Stanford Researchers Launch Interactive AI Tool to Track Corporate Responses to Economic Pressures

A new Artificial Intelligence-powered tool from Stanford delivers real-time insights on how companies worldwide are reacting to tariffs, sanctions, and export controls.

As global economic tensions escalate, companies are seeking ways to manage the impacts of tariffs, sanctions, and export controls. Amid these challenges, Stanford University researchers, including Antonio Coppola and Matteo Maggiori from the Stanford Institute for Economic Policy Research, have unveiled the Geoeconomic Monitor—an interactive tool that leverages artificial intelligence to analyze how public companies react to various forms of economic coercion. The tool taps into earnings call transcripts and financial analyst reports, allowing policymakers, business leaders, and analysts to track near real-time business reactions to geopolitical maneuvers.

The newly released Geoeconomic Monitor, a project under The Global Capital Allocation Project, utilizes recent advancements in large language models to systematically process and interpret vast textual data sources. By analyzing over 360,000 corporate earnings call transcripts since 2008 and nearly 350,000 analyst reports starting from 2011, the tool provides a granular view of how companies discuss and strategize around economic pressures like tariffs. Notably, in the first two quarters of 2025, more than 5% of U.S. public companies signaled plans to raise prices following new import duties, and almost 15% indicated supply chain restructuring. These figures mark a significant increase from previous years, where such responses were rarely disclosed publicly.

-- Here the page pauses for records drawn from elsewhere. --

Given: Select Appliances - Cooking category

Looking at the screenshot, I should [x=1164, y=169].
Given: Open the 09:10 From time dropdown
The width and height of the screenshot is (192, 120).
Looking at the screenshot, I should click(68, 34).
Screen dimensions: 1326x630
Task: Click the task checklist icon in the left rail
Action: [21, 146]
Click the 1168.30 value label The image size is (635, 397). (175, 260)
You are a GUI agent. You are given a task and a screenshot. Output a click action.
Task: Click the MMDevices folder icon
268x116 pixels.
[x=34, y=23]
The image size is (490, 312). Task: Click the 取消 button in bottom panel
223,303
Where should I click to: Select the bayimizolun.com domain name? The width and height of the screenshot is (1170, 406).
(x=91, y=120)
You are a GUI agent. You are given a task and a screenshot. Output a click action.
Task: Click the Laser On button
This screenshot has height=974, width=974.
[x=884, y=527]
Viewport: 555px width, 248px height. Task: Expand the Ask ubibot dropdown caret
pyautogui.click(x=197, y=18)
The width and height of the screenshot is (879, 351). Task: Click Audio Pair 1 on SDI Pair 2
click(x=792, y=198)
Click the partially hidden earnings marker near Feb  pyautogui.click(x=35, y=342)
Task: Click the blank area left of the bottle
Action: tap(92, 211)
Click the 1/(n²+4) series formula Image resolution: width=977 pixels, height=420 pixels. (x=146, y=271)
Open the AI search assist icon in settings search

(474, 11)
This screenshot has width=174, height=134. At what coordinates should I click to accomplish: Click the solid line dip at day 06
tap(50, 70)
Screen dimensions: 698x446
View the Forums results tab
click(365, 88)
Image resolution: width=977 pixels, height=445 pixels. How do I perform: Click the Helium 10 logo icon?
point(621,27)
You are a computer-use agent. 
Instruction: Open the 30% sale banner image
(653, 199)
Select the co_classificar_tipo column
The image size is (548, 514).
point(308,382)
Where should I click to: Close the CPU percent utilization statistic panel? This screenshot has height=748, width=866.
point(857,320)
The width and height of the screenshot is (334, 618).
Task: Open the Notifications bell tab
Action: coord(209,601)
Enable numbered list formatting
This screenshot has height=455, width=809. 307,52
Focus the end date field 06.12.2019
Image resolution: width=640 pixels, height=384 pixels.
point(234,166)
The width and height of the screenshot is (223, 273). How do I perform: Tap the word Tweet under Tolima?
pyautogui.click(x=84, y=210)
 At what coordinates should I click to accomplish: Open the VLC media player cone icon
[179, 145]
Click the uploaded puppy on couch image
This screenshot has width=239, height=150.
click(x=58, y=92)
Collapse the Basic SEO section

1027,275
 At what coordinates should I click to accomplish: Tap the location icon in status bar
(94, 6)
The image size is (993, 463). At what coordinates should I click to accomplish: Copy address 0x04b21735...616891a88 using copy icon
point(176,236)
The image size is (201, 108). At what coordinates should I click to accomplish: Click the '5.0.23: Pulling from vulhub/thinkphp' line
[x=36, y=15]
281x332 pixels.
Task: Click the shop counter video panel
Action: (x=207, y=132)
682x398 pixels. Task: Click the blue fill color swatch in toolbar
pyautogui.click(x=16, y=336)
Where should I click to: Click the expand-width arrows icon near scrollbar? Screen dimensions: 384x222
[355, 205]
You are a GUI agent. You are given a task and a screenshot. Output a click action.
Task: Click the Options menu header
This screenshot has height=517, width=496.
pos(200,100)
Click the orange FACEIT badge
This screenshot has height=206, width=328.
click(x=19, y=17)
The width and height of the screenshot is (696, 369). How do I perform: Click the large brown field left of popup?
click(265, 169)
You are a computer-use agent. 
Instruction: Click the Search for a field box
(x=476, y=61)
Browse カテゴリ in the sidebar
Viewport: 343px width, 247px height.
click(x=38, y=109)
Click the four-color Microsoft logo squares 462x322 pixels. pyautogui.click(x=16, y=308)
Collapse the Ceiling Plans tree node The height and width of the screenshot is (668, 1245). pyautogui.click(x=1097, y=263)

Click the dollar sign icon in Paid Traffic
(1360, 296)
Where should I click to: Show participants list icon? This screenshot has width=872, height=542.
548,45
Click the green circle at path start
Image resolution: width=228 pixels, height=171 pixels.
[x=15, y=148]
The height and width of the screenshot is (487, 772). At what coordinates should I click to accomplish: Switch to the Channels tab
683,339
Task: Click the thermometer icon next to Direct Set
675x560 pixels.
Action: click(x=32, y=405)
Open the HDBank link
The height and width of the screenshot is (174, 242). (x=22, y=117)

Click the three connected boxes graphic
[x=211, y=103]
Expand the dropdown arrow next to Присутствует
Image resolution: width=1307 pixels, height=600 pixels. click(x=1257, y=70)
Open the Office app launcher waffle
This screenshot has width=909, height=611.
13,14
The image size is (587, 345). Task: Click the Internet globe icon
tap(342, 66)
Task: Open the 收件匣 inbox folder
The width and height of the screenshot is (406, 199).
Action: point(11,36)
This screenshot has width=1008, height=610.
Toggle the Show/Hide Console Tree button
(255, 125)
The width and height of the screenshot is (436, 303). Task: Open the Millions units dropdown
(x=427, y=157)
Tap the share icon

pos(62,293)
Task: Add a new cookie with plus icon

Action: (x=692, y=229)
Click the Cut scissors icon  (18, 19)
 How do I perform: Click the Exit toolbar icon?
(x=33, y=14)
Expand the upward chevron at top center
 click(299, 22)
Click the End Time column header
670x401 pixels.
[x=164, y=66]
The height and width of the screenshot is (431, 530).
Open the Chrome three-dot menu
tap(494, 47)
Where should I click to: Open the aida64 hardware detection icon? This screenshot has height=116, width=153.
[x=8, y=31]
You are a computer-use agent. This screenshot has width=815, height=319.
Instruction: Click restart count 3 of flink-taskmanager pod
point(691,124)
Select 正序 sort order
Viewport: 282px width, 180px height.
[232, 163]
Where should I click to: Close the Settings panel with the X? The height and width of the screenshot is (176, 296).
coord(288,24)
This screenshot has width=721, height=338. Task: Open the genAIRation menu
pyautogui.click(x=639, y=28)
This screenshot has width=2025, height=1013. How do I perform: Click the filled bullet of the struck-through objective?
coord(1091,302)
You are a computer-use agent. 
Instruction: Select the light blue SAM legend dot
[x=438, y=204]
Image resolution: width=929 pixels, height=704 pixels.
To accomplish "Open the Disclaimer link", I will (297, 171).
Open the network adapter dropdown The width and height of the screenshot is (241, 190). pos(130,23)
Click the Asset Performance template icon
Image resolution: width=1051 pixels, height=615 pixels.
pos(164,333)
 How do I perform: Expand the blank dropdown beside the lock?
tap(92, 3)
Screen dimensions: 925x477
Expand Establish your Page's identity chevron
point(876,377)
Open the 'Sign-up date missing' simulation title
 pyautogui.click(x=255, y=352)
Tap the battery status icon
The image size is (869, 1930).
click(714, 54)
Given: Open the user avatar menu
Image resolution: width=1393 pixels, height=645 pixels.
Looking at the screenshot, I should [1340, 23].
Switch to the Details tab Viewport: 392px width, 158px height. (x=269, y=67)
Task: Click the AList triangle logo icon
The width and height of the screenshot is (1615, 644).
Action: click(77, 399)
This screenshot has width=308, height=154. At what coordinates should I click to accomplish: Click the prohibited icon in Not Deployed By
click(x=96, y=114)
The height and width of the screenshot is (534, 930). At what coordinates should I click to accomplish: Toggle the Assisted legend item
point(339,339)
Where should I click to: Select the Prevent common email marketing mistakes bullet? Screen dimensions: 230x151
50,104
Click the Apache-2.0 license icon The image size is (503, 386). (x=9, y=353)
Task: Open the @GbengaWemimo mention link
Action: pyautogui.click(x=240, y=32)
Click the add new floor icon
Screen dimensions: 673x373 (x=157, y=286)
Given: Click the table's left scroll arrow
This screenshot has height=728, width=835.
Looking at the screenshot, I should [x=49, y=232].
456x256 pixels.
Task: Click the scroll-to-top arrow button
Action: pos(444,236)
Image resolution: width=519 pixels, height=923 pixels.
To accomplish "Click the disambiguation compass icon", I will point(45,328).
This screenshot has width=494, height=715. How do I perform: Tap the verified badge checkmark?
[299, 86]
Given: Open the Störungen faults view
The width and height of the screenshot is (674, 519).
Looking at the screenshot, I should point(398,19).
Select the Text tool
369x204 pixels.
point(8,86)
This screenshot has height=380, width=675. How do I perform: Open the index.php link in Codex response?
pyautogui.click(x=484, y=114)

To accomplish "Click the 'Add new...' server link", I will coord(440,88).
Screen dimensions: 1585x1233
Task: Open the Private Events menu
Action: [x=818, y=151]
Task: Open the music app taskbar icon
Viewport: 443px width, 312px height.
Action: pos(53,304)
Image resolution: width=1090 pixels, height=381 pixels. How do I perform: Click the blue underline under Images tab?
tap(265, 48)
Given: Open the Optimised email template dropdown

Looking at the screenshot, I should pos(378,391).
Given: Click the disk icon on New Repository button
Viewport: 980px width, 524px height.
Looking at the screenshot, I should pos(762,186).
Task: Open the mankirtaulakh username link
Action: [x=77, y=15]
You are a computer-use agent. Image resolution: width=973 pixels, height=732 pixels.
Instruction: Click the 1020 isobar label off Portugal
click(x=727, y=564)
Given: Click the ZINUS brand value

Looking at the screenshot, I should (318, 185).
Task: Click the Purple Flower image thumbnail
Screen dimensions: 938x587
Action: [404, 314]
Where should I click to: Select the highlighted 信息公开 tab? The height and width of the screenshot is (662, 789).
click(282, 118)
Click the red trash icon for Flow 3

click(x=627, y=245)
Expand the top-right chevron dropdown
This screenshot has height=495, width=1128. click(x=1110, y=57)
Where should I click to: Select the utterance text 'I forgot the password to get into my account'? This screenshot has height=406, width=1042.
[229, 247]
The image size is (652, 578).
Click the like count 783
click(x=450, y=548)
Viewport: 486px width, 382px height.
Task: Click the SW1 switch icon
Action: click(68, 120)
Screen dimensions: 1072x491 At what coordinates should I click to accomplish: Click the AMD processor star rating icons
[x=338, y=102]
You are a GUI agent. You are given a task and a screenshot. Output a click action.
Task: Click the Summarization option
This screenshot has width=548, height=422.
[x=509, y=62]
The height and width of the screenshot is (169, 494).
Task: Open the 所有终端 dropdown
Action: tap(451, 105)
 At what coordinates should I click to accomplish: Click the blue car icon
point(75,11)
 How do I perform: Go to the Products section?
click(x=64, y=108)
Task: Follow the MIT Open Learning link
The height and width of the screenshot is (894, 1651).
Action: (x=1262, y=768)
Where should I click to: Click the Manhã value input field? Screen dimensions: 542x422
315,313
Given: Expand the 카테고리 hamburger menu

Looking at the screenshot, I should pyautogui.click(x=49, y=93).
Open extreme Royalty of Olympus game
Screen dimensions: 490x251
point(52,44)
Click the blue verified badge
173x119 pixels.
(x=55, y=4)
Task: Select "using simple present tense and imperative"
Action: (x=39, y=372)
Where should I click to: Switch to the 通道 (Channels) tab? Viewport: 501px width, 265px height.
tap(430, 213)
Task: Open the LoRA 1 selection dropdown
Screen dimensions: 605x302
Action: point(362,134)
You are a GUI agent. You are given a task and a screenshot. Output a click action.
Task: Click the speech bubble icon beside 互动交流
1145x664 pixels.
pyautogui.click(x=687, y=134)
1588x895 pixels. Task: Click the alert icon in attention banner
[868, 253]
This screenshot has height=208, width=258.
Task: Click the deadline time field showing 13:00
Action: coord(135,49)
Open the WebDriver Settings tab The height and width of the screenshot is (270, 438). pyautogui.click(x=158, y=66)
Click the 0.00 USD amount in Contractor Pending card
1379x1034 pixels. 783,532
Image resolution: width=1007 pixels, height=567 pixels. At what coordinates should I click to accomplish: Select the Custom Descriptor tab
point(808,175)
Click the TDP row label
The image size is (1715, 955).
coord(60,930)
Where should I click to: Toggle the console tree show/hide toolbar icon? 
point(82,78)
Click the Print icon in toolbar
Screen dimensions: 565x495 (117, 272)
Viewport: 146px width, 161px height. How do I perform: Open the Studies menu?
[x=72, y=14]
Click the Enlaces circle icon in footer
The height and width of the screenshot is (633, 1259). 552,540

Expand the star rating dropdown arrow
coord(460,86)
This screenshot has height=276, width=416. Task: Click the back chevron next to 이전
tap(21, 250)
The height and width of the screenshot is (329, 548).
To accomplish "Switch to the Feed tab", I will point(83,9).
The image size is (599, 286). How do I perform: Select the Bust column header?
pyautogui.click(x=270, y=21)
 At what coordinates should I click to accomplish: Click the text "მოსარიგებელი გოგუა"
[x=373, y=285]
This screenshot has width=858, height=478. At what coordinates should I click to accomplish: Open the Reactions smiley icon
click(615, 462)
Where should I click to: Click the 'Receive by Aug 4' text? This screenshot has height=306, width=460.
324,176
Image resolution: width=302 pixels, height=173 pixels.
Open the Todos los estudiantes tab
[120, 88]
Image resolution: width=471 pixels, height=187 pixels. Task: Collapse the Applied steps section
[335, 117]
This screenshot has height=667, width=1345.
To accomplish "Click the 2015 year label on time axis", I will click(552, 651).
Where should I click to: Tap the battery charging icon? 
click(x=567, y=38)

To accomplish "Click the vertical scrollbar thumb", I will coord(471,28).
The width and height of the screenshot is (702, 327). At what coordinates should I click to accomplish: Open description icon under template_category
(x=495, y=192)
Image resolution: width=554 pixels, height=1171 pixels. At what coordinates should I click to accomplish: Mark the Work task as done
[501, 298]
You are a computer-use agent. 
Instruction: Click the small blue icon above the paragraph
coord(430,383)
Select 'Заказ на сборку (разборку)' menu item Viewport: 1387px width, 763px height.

The index further reveals that 68% of American firms now report a negative impact from tariffs—a marked rise compared to the 2018 U.S.-China trade war—and overall, 55% of global businesses voice tariff-related concerns. Among these, 40% note that even the threat of future tariffs is already adversely affecting their operations through decreased investment, waning investor confidence, or lost customers. The researchers emphasize the importance of such real-time data for understanding—and responding to—the complexities of modern geoeconomics, which involve not just enacted policies but also their mere threat. The Geoeconomic Monitor, powered by artificial intelligence, is designed to offer nuanced, up-to-date analytics for governments and corporations navigating the evolving landscape of economic statecraft.